DANS LES "BANLIEUES" ON NE PLAISANTE PAS AVEC L'HONNEUR !
(ARCHIVES)
Article paru le 4 octobre 2003
Droit de suite. Sohane, morte brûlée vive
Le 4 octobre 2002, Sohane Benziane, une jeune fille de dix-sept ans, était brûlée vive par un jeune caïd, dans un local à poubelles d’une cité de Vitry-sur-Seine.
" J’aimerais être libre, marcher sans me faire agresser. Je ne suis pas celle que vous croyez, négligée. Je demande la liberté, le respect. "

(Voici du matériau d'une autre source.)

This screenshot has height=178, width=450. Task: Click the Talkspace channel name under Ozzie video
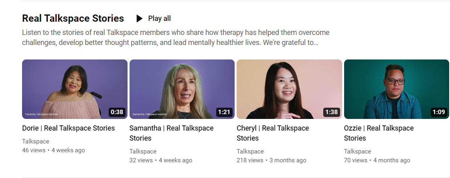pyautogui.click(x=358, y=151)
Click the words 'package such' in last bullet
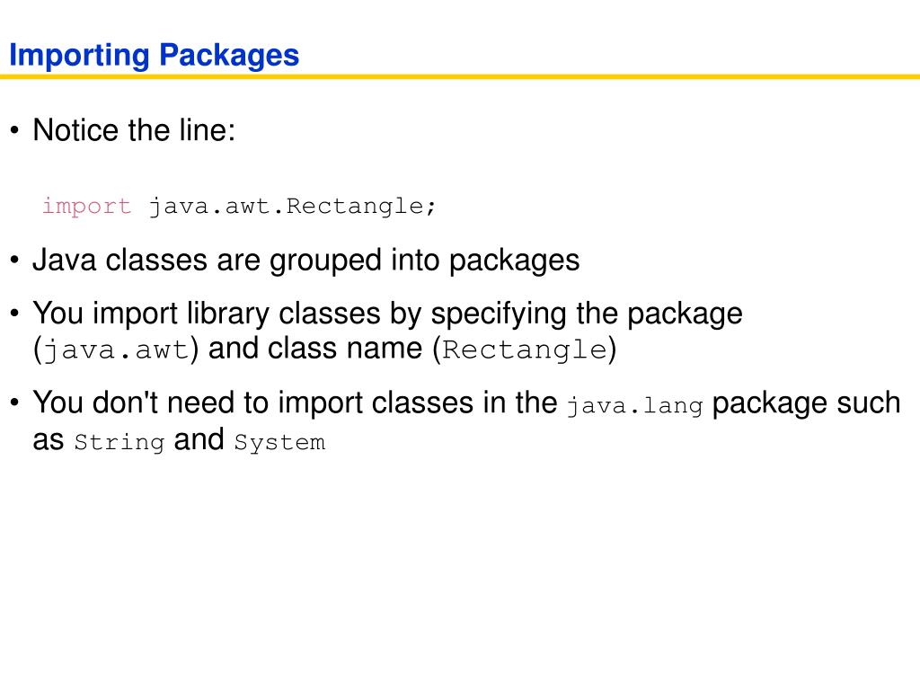This screenshot has height=690, width=920. click(806, 404)
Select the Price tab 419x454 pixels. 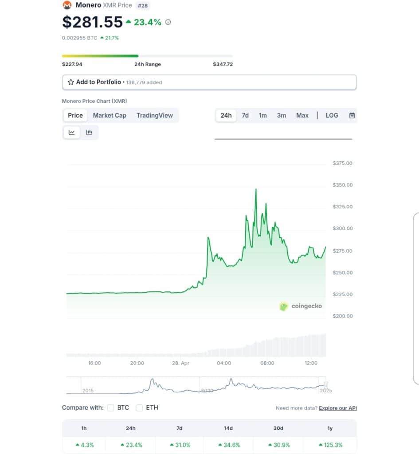point(75,116)
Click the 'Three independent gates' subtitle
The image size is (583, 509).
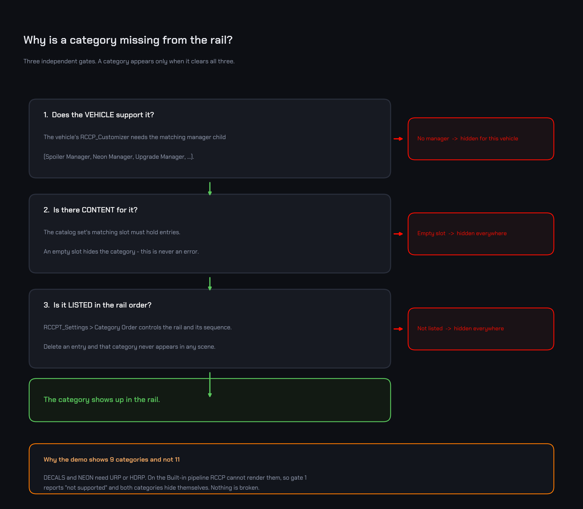pyautogui.click(x=129, y=61)
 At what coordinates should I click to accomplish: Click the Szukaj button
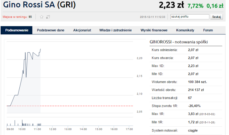pyautogui.click(x=216, y=17)
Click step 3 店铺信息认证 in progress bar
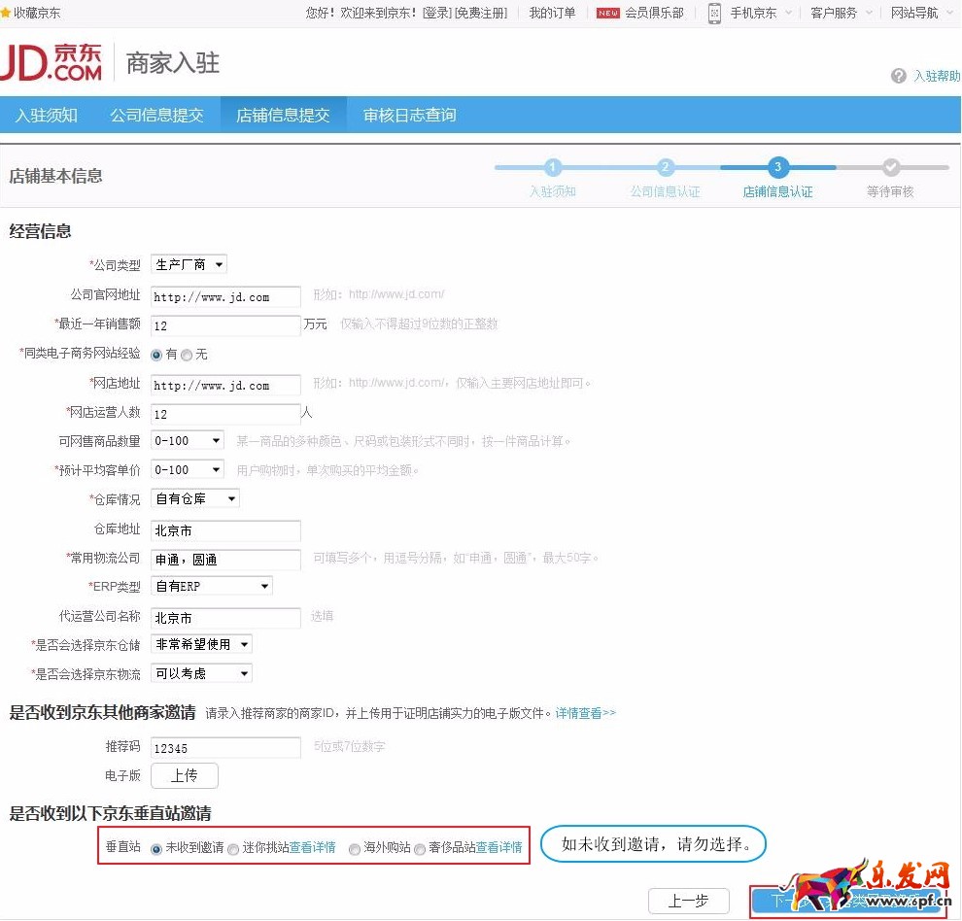 click(776, 167)
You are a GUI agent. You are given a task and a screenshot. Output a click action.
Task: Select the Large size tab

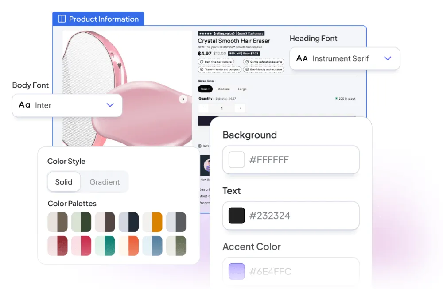(x=242, y=89)
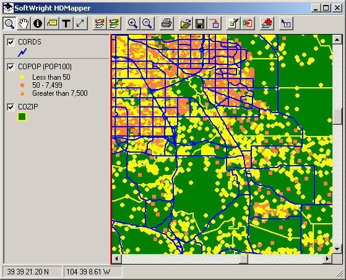This screenshot has width=346, height=280.
Task: Select the magnifier zoom tool
Action: click(9, 23)
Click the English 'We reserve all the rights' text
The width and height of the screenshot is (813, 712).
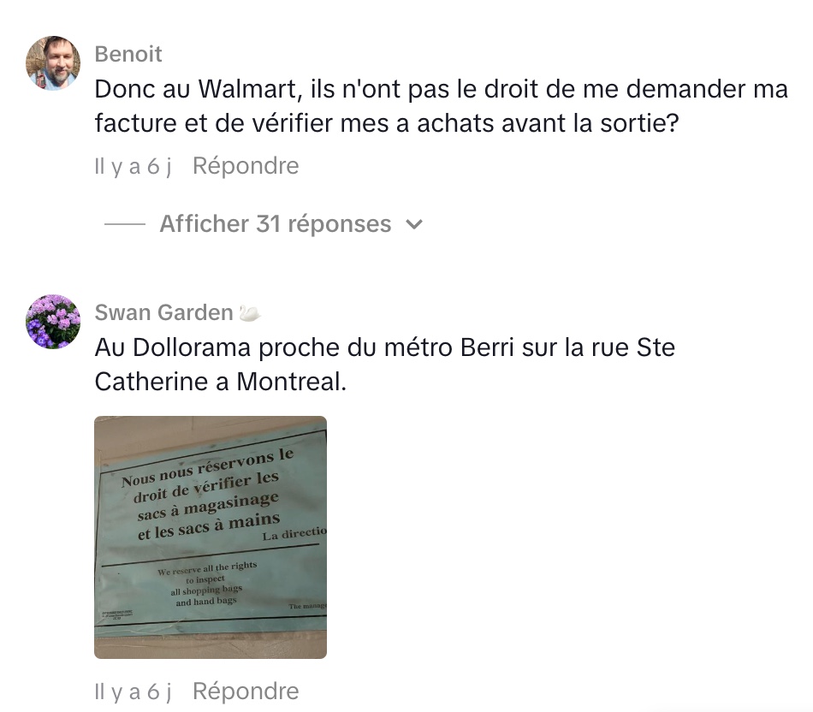click(207, 584)
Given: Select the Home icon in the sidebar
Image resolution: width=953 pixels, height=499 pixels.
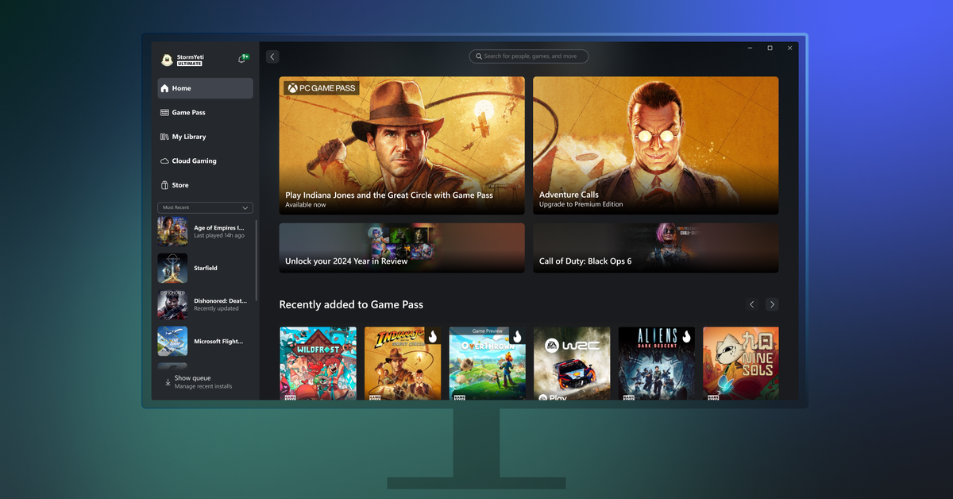Looking at the screenshot, I should click(x=166, y=88).
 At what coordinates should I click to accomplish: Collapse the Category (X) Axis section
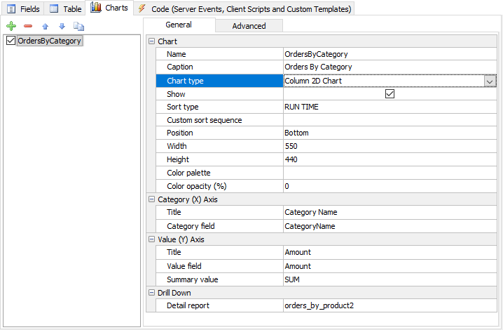click(151, 200)
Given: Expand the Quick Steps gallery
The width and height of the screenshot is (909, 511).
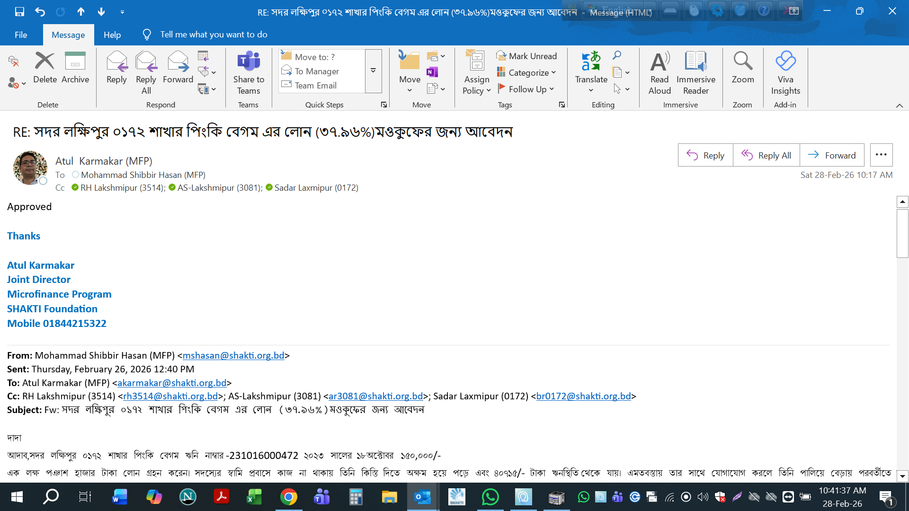Looking at the screenshot, I should (373, 70).
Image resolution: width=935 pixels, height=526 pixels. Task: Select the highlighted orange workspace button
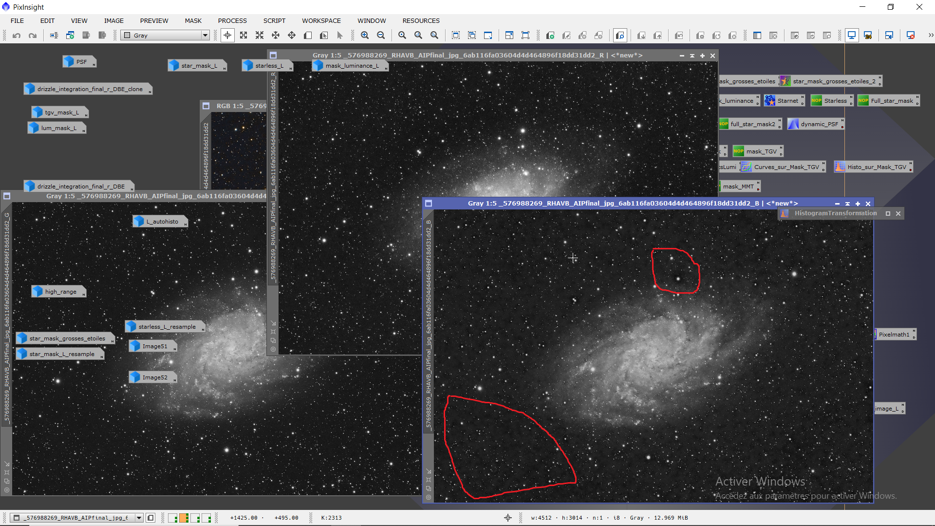coord(184,518)
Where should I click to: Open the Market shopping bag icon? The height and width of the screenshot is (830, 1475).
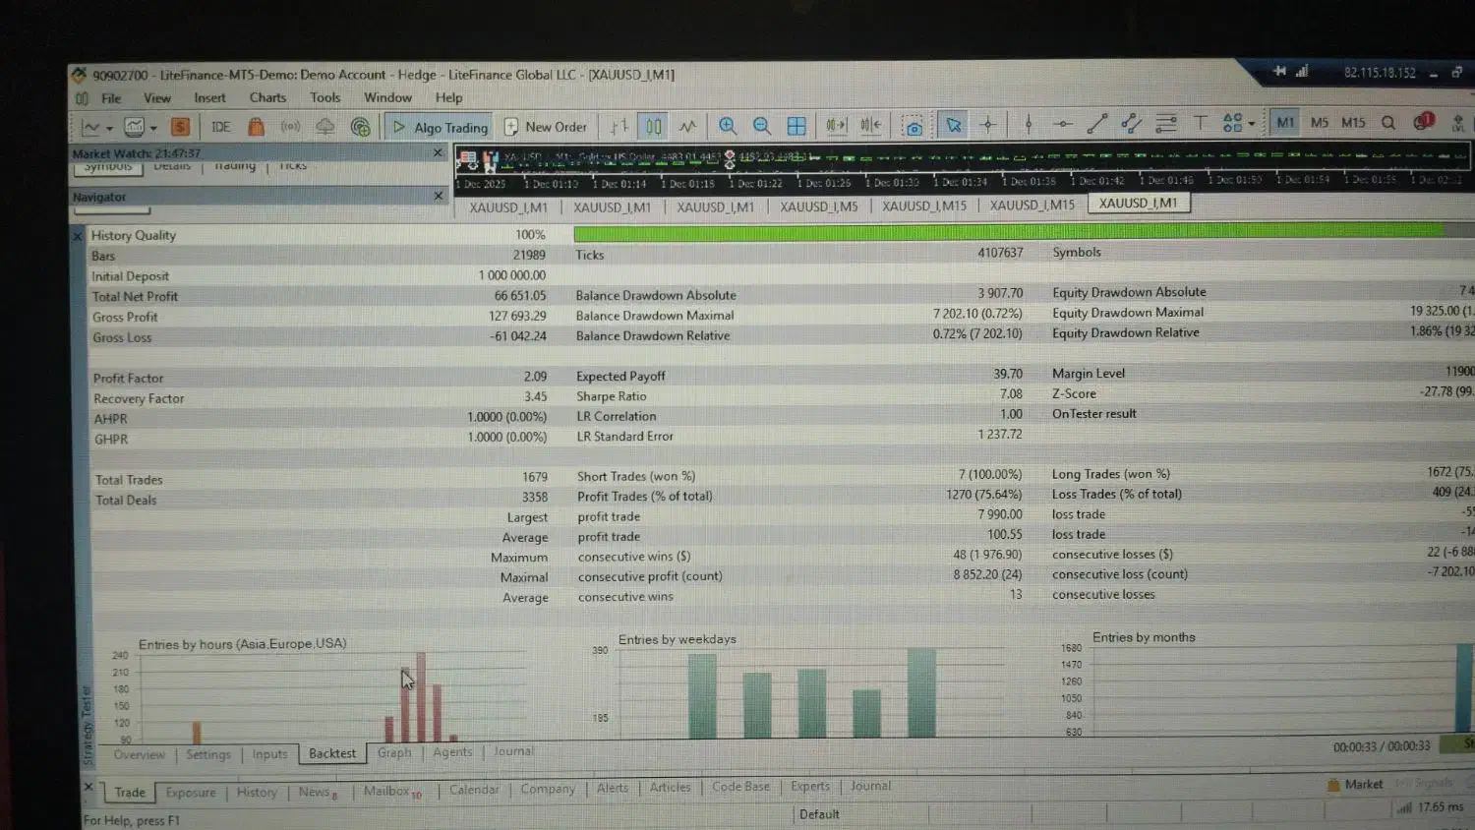256,127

Rappel des faits. À quelques jours de son dix-huitième anniversaire, Sohane a payé de sa vie son refus de la domination masculine et de la loi du plus fort. En cette fin d’après-midi du 4 octobre 2002, elle vient de rendre visite à ses amies de Balzac, cité voisine de la sienne, puis s’apprête à rentrer chez son père. Il est environ 18 h 30 lorsque Jamal Derrar, qu’elle connaît bien, l’aperçoit. Les deux jeunes gens ont un différend, classique à cet âge, qui plus est dans un quartier sensible. Celui que l’on surnomme Nono l’attire alors dans le local à poubelles pour l’intimider tandis qu’un autre jeune homme, Tony Rocca, tient la porte fermée. Connu des services de police pour des actes de petite délinquance, son meurtrier présumé l’asperge d’essence avant de la menacer d’un briquet et de provoquer l’immolation de la jeune fille.
Bien que ses cris alertent deux de ses amies, il est trop tard. Transformée en torche vivante, elle parvient malgré tout à s’échapper du local et se roule dans l’herbe dans l’espoir d’éteindre les flammes. Les cartons et les vêtements dont la recouvrent quelques témoins impuissants n’y font rien. Sohane périt devant une quarantaine de voisins. Son bourreau, en détention provisoire, et quatre autres jeunes hommes, mis en examen pour complicité, n’ont toujours pas été jugés.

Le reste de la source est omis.